L’intimé ne démontre par aucune pièce que le GFA du Chêne qui n’est pas l’initiateur de la présente procédure, aurait agi abusivement au cours de celle-ci. Il résulte au contraire de ce qui précède que ses prétentions sont partiellement fondées et si sa demande de dommages et intérêts du chef d’une perte d’exploitation n’a pas été accueillie il n’est pas pour autant établi qu’elle procède d’un acte de mauvaise foi ou d’une erreur grave. En conséquence, il est débouté de sa demande de dommages et intérêts.
Sur l’article 700 du code de procédure civile et les dépens
Les dispositions du jugement sur les dépens et les frais irrépétibles sont confirmées.
M. [V] qui succombe pour l’essentiel devant la cour, est condamné aux dépens d’appel.
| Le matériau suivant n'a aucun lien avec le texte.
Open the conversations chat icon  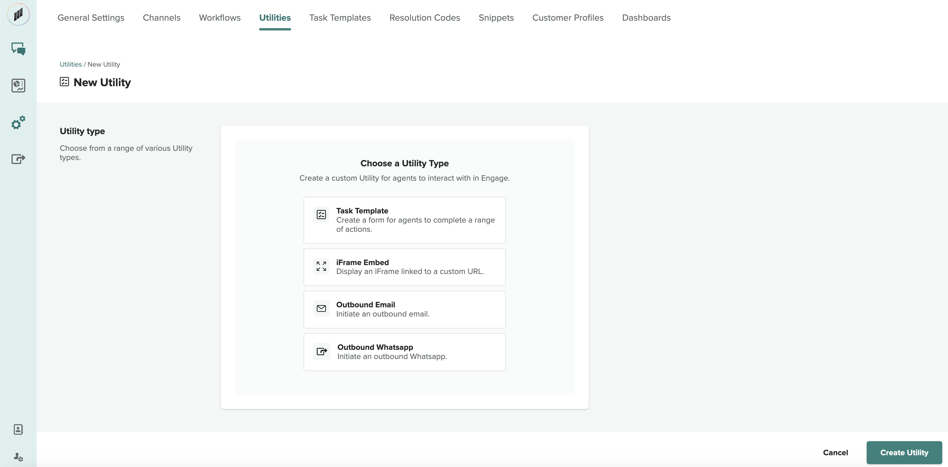[18, 49]
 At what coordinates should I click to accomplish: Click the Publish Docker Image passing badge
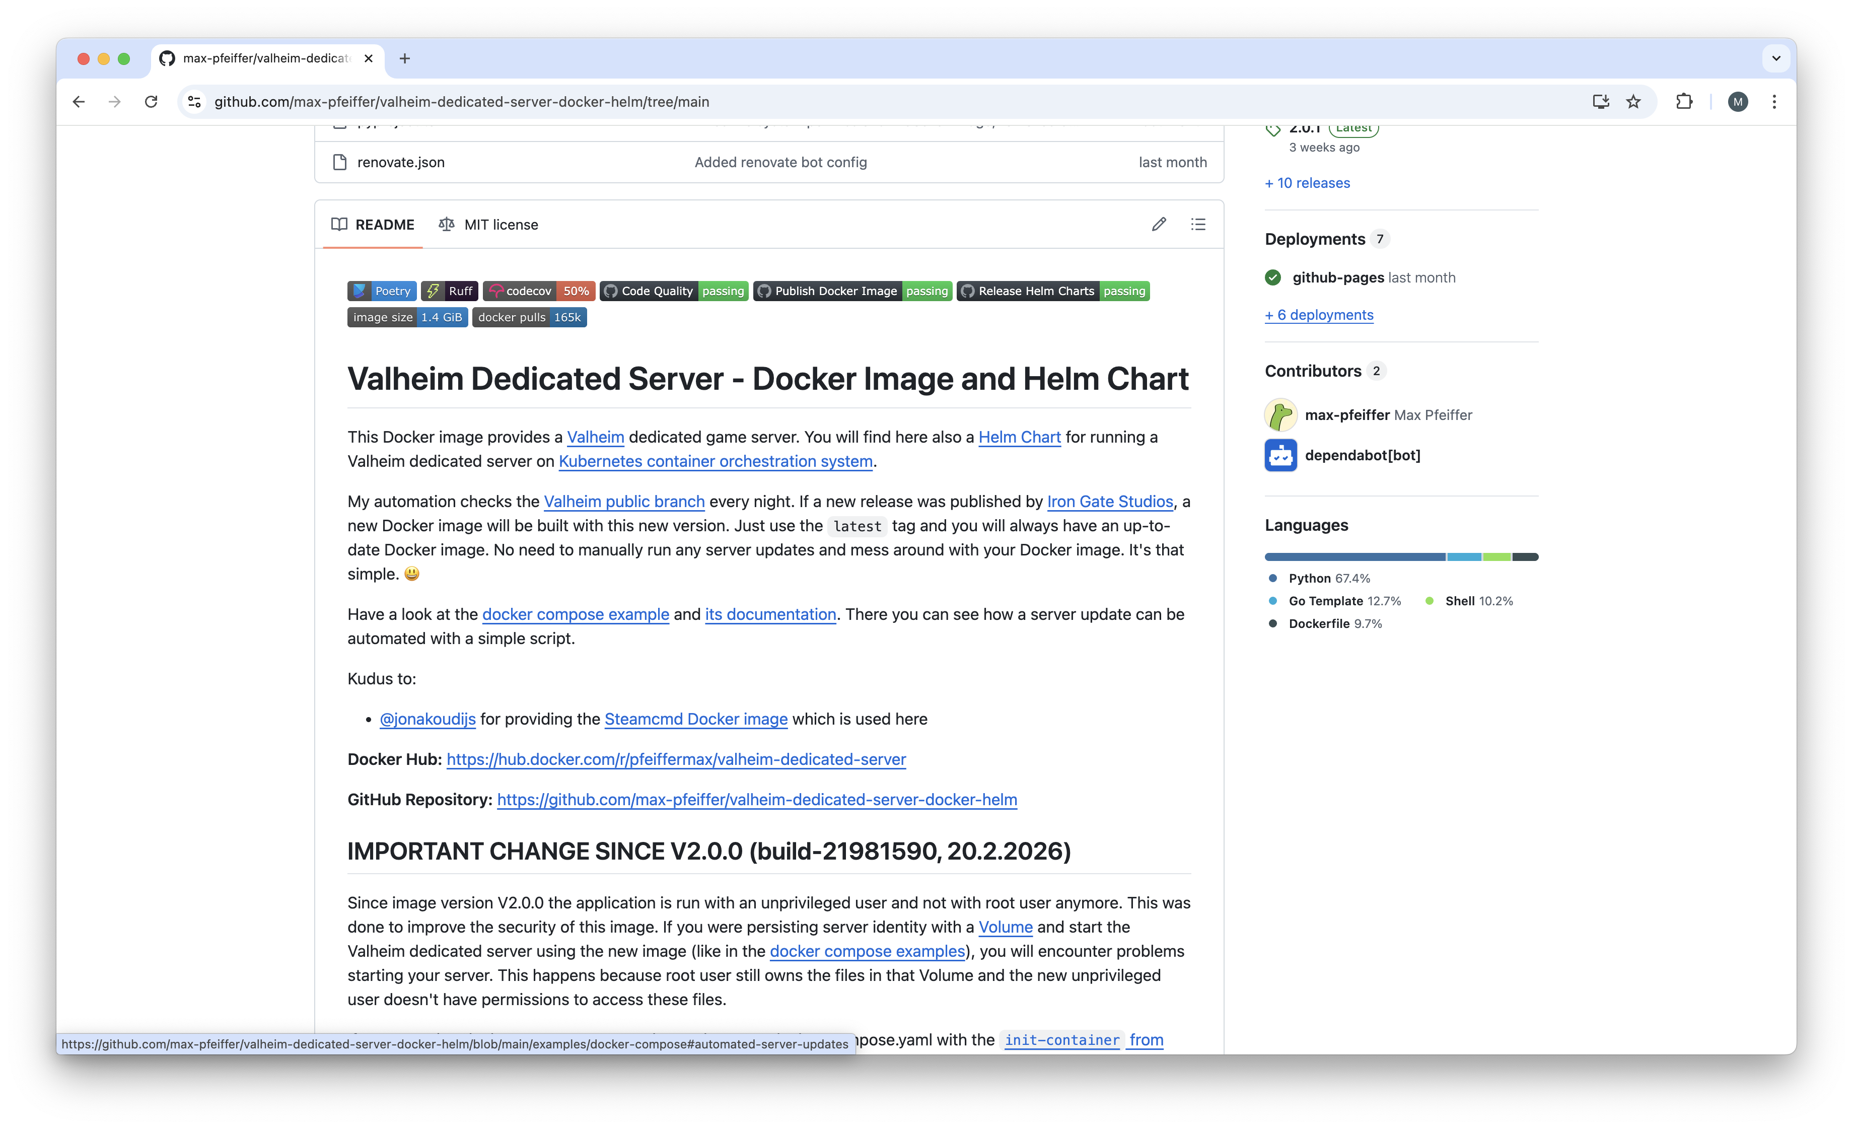click(852, 290)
Il est également condamné à payer au GFA du Chêne la somme de 4.000 euros par application de l’article 700 du code de procédure civile et débouté de sa demande présentée sur le même fondement.
PAR CES MOTIFS
LA COUR, statuant par arrêt contradictoire, prononcé publiquement par mise à disposition au greffe conformément aux dispositions de l’article 450 alinéa 2 du code de procédure civile,
DÉBOUTE M. [W] [V] de sa demande de sursis à statuer ;
CONFIRME le jugement déféré en ce qu’il a condamné le GFA du Chêne à payer à M. [W] [V] la somme de 800 euros au titre de l’article 700 du code de procédure civile et aux dépens ;
INFIRME le jugement déféré en ce qu’il a déclaré nul le congé signifié le 3 mai 2013 à la demande du GFA du Chêne à M. [W] [V], constaté en conséquence que les baux en cause se trouvent renouvelés pour une durée de 9 ans et rejeté la demande du GFA du Chêne tendant à la libération des parcelles sous peine d’astreinte et statuant à nouveau,
DÉBOUTE M. [W] [V] de sa demande tendant à l’annulation du congé délivré par le GFA du Chêne le 3 mai 2013 et valide ce congé portant sur les parcelles suivantes :
— sur la commune d'[Localité 13] :
. section [Cadastre 4] n°[Cadastre 8] « auf furrer » 5 ha 67 a 21 ca
. section [Cadastre 4] n°[Cadastre 10] « entre deux ruisseaux » 3 ha 0 a 79 ca
. section [Cadastre 5] n°[Cadastre 7] "[R]" partiellement, à hauteur de 13 ha 37 a 60 ca
— sur la commune de [Localité 17] :
. section [Cadastre 3] n°[Cadastre 9] « fronfeld » 0 ha 16 a 49 ca ;
CONDAMNE M. [W] [V] ainsi que tout occupant de son chef à libérer les parcelles précitées dans le délai de deux mois à compter de la signification du présent arrêt sous astreinte de 80 euros par jour passé ce délai et ce pendant trois mois ;
Y ajoutant,
DÉBOUTE M. [W] [V] de sa demande d’irrecevabilité des demandes d’indemnisation et d’arriéré de fermage formées par le GFA du Chêne ;
DÉBOUTE le GFA du Chêne de ses demandes d’indemnisation de pertes d’exploitation et d’indemnité d’occupation et de sa demande subsidiaire d’expertise ;
CONDAMNE M. [W] [V] à verser au GFA du Chêne, au titre des fermages des années 2015 à 2020, la somme de 16.990,54 euros euros avec intérêts au taux légal à compter du présent arrêt;
DÉBOUTE M. [W] [V] de sa demande de dommages et intérêts pour procédure et demandes abusives ;
CONDAMNE M. [W] [V] aux dépens d’appel ;
CONDAMNE M. [W] [V] à payer au GFA du Chêne la somme de 4.000 euros sur le fondement de l’article 700 du code de procédure civile ;
DÉBOUTE M. [W] [V] de sa demande fondée sur l’article 700 du code de procédure civile.